Sei maschio e sindaco? Allora, è solo l’inizio della tua fine politica e non solo. Stavolta Telefono Azzurro squilla per lui vittima di tre terribili Ladies. Se lo sarà meritato anche a costo di violare i suoi diritti? Sì e no. Quando la Rete del Potere pesca a strascico sardine e squali può davvero accadere di tutto al momento in cui la si rovescia sulla tolda-palcoscenico. Al Teatro Sala Umberto di Roma va in scena fino al 9 febbraio l’esilarante spettacolo interpretato dal trio Andreozzi-Cucinotta-Belvedere dal titolo (guarda caso...) “Figlie di Eva” la prima... brava donna dell’umanità che fa tanto rima con “figli di...”, per i testi di Michela Andreozzi-Vincenzo Alfieri-Grazia Giardiello e la regia di Massimiliano Vado. Il Convitato di Pietra è, come al solito, il Maschio Predatore (ricordate le quattro “Esse” del Diavolo al maschile? Soldi, Sangue, Sesso, Schiavitù?) affamato di sesso, denaro e potere, servito in questo caso da tre ancelle (non proprio del Signore…): Elvira, una segretaria tuttofare (Michela Andreozzi, autentica anima nera della vicenda), cinica, determinata e spietata come tutti coloro che operano all’ombra del potere; Vicky, una moglie assai ricca quanto superficiale e stupidotta (Mariagrazia Cucinotta), che non si accorge dei ripetuti tradimenti del marito sindaco, impegnata com’è nella cura del suo corpo statuario e delle sue mani in particolare; Antonia, un’insegnante calabrese (una strepitosa Vittoria Belvedere), coltissima zitella con la Sindrome di Tourette, malattia neurologica che si presenta con tic motori e coprolalia, per cui il soggetto ha esplosioni improvvise di turpiloquio incontrollato, anche a livello gestuale.

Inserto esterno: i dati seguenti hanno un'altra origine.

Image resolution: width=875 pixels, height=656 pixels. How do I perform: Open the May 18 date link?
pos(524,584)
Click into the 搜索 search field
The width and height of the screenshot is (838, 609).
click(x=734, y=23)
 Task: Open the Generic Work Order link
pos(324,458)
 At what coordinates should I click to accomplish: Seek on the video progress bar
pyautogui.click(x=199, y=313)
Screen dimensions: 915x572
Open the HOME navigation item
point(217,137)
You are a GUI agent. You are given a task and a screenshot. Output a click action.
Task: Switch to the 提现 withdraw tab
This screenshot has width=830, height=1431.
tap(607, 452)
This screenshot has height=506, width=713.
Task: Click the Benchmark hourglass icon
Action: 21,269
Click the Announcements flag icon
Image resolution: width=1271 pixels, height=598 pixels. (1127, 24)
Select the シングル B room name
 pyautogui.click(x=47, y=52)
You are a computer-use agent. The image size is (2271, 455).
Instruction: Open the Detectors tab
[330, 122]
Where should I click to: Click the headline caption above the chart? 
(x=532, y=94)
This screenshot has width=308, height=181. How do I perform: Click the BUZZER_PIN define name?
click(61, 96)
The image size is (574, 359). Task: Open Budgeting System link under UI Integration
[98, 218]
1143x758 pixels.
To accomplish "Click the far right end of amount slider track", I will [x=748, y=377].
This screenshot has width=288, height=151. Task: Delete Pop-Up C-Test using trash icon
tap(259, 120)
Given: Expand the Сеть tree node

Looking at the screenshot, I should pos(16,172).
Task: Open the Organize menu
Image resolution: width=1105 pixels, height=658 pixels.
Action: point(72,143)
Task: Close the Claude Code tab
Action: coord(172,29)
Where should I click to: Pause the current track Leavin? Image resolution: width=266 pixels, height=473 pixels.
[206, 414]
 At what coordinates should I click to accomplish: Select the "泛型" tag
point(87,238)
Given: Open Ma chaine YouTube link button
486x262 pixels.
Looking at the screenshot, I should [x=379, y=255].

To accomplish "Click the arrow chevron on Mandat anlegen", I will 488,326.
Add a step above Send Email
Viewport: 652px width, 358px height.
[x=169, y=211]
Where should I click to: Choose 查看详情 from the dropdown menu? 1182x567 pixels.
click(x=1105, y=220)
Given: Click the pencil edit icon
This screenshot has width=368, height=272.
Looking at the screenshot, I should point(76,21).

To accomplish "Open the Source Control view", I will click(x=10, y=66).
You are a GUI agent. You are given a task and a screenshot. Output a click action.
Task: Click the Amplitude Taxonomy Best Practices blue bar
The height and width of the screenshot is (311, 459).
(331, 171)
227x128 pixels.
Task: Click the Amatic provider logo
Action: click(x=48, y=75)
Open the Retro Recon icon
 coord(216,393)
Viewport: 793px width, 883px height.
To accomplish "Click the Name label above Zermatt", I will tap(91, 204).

E che cosa hanno in comune questi tre personaggi femminili? Sono vittime a diverso titolo di Nicola Papaleo, un Lui alla Harvey Weinstein, ma con l’aggravante di essere detentore di un potere politico capillare, corrotto e spregiudicato, veicolato dalla durezza sapiente di Elvira che a tutto provvede, come: ricattare Antonia, minacciata di trasferimento a Vibo Valentia nel caso non passasse il compito scritto di maturità al figlio cocainomane e strafatto di Papaleo che traduce Carpe diem con “il giorno della carpa”; inviare contemporaneamente un mazzo di rose rosse all’ultima fiamma del Papaleo e uno di rose bianche a sua moglie Vicky, tanto per mettersi a posto la coscienza; invitare l’onorevole di turno per una questione di appalti da spartire; mettere firme false al posto del suo titolare per fatture inesistenti, tanto da guadagnarsi una denuncia all’autorità giudiziaria che la vedrà spodestata dal suo trono con tanto di cambio della serratura e sparizione delle carte del suo ufficio. Così le tre orfanelle del predatore di turno si troveranno dapprima ferocemente contrapposte, per poi gradualmente riallinearsi come una sola corda vibrante che intona un unico refrain: vendetta, tremenda vendetta. E trattandosi di donne potete giurarci che così sarà. Solo che, come dice Elvira, il Potere ancora si coniuga al maschile perché “dietro un grande uomo c’è sempre una donna molto più grande di lui, mentre dietro una grande donna non troverete mai nessuno”. Di che rivendicare, a ragione, un Me Too al maschile!

Allora, eccolo bello che confezionato l’antagonista che dovrà sfidare Papaleo, sindaco dimissionario, al prossimo turno delle elezioni comunali, certo Luca Bigozzi (un funambolico Marco Zingaro), attore fallito e amico di Vicky, per il successo del quale le tre Muse impersonanti l’Astuzia, il Sapere e l’Abbondanza metteranno in opera e in scena tutti i loro poteri facendogli da suggeritrici e mecenati nella preparazione del suo personaggio pubblico e, più in generale, per l’educazione e la profilazione del relativo... Pupo di pirandelliana memoria. Inutile dire che avranno ragione loro, battendo a... sei mani il perfido Papaleo. Non granché, verrebbe da dire, come impegno sociale. Ma, come in tutte le cose che vivono intensamente nelle pieghe di una farsa (le tre complici sono semplicemente fantastiche nelle gag e nella reciproca presa in giro, comprese le improvvise narcolessie di Cucinotta), resiste sullo strato profondo una morale incontrovertibile di quanto sia ancora scarsa l’autostima delle donne, per quanto riguarda la contendibilità al maschio del ruolo politico e decisionale al vertice della società.